===============
Getting started
===============
Installation
------------
PyCroXe is publicly available on `PyPI `_, so you can just:
.. code-block:: console
pip install pycroxe
Required Python dependencies
............................
These will install automatically along with PyCroXe.

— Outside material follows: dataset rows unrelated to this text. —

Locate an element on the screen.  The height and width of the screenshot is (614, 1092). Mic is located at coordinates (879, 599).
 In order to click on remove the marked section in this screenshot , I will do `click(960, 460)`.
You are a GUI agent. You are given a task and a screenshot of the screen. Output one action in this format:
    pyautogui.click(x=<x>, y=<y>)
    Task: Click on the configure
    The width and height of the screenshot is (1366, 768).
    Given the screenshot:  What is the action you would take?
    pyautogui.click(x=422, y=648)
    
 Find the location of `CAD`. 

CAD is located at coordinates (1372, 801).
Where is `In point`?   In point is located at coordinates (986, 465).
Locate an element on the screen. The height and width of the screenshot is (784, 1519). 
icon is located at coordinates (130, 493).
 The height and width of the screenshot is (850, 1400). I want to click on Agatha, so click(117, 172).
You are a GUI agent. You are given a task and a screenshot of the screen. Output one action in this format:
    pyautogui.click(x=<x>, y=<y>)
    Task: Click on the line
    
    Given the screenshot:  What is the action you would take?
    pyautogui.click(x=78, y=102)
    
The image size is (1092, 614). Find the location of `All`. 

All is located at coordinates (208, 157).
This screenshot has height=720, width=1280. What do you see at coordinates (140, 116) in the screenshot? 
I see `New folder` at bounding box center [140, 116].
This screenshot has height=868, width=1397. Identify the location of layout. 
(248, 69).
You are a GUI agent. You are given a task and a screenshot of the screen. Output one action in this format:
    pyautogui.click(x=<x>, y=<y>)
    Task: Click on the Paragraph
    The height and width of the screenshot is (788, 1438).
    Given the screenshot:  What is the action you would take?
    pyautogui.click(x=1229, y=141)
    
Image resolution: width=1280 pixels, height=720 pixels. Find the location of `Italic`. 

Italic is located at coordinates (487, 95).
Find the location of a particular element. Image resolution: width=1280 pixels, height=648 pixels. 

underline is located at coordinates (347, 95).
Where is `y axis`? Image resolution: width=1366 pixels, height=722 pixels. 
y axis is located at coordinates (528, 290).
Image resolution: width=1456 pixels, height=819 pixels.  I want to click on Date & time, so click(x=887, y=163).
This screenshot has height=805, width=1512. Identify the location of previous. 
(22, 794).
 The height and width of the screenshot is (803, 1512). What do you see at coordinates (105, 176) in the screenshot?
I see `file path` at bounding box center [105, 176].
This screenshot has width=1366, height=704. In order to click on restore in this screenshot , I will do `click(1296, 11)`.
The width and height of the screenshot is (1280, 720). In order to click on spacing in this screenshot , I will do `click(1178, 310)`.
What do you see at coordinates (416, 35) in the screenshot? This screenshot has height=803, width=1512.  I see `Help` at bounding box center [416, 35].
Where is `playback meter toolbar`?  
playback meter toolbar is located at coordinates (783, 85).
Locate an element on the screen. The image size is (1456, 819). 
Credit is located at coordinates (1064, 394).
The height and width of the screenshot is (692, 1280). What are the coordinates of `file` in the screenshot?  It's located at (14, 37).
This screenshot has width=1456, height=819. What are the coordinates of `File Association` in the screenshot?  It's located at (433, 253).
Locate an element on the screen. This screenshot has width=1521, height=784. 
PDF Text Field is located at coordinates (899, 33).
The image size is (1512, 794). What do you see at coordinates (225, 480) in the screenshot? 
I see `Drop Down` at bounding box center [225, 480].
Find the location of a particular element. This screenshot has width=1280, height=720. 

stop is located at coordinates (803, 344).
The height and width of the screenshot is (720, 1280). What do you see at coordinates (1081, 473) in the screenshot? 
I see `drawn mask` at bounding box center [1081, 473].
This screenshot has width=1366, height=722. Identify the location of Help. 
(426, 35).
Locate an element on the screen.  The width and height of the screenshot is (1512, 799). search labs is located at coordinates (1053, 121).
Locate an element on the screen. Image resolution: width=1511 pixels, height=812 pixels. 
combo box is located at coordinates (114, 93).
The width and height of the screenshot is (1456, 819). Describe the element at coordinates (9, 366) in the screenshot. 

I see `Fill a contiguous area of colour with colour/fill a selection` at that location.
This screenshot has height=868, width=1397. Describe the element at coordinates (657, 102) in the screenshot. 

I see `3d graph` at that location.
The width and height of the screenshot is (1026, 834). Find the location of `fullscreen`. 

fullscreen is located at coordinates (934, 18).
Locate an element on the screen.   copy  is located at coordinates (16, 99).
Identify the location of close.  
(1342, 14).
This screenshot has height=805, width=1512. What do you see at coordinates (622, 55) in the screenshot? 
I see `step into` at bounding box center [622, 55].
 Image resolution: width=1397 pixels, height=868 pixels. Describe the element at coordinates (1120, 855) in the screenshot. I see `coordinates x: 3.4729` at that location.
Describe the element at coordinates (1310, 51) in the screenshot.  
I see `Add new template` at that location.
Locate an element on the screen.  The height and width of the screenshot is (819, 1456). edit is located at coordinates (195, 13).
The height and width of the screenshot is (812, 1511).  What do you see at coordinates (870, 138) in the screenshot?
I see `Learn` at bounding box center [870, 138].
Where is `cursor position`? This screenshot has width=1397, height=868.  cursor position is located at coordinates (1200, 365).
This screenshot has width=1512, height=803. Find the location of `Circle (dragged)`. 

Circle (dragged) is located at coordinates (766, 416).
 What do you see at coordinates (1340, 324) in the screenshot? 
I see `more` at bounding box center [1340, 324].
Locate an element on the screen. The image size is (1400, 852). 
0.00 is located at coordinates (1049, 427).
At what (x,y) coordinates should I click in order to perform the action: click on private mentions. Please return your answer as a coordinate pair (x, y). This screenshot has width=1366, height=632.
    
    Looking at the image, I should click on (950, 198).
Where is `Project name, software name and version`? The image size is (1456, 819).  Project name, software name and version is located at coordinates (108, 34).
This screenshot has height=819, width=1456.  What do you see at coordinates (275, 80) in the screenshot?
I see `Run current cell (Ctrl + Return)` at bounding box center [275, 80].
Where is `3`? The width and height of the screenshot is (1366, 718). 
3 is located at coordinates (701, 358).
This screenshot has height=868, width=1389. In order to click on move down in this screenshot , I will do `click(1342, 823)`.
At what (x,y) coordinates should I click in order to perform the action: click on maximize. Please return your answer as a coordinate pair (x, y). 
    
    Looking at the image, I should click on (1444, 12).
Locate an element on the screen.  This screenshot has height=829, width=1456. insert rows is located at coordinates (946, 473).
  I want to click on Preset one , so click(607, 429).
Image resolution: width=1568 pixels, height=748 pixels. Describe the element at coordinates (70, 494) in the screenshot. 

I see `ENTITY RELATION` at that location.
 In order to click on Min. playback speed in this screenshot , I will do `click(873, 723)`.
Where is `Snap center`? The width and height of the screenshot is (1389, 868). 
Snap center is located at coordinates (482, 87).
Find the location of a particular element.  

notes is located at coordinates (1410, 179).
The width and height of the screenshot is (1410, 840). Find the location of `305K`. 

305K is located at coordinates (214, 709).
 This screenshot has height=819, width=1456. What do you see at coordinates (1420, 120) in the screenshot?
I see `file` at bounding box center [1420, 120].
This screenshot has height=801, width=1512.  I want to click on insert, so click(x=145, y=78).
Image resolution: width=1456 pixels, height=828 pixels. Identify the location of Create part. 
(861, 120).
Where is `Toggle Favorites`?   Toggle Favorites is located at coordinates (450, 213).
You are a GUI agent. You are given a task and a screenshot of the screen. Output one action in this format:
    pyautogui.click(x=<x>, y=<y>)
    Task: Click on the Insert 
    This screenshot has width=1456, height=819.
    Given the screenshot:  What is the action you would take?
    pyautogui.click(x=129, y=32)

* `NumPy `_ (1.26 or later)
* `xarray `_ (2024.1 or later)
* `SQLAlchemy `_ (2.0 or later)
* `MariaDB Connector for Python `_
(1.1 or later)
Required external dependencies
..............................
These require manual installation.
* Python (3.12 or later)
* `MariaDB C Connector `_
* A remote or local instance of `CroXe `_
.. important::
The MariaDB C Connector requirement it's only mandatory for the current
MariaDB Python Connector 1.1.14 release, or any previous one. With the
shortly upcoming 2.0 release, it will be possible to install MariaDB Python
Connector without any external dependency. If you are trying to install
PyCroXe and MariaDB Python Connector is still in its 1.1.14 release, please
install MariaDB C Connector first!
Usage
-----
tl;dr
.....
.. code-block:: python
import numpy as np
from pycroxe import connect, get_species_properties
from pycroxe.beam import get_cross_sections_by_projectiles
energies = np.geomspace(10, 1e5, 200) # energies in eV
with connect() as conn:
sigma = get_cross_sections_by_projectiles(
conn,
energies,
initial_projectiles=["H3+", "H2+", "H+"],
target="H2",
)
species_data = get_species_properties(
conn,
symbols=sigma.coords["product"].to_numpy().tolist(),
)
But please, find some time to read the rest of the official docs!
Connecting
..........
PyCroXe provides a :py:func:`pycroxe.connect` function that can be used, as the
name obviously suggests, to connect to any network-reachable instance of CroXe.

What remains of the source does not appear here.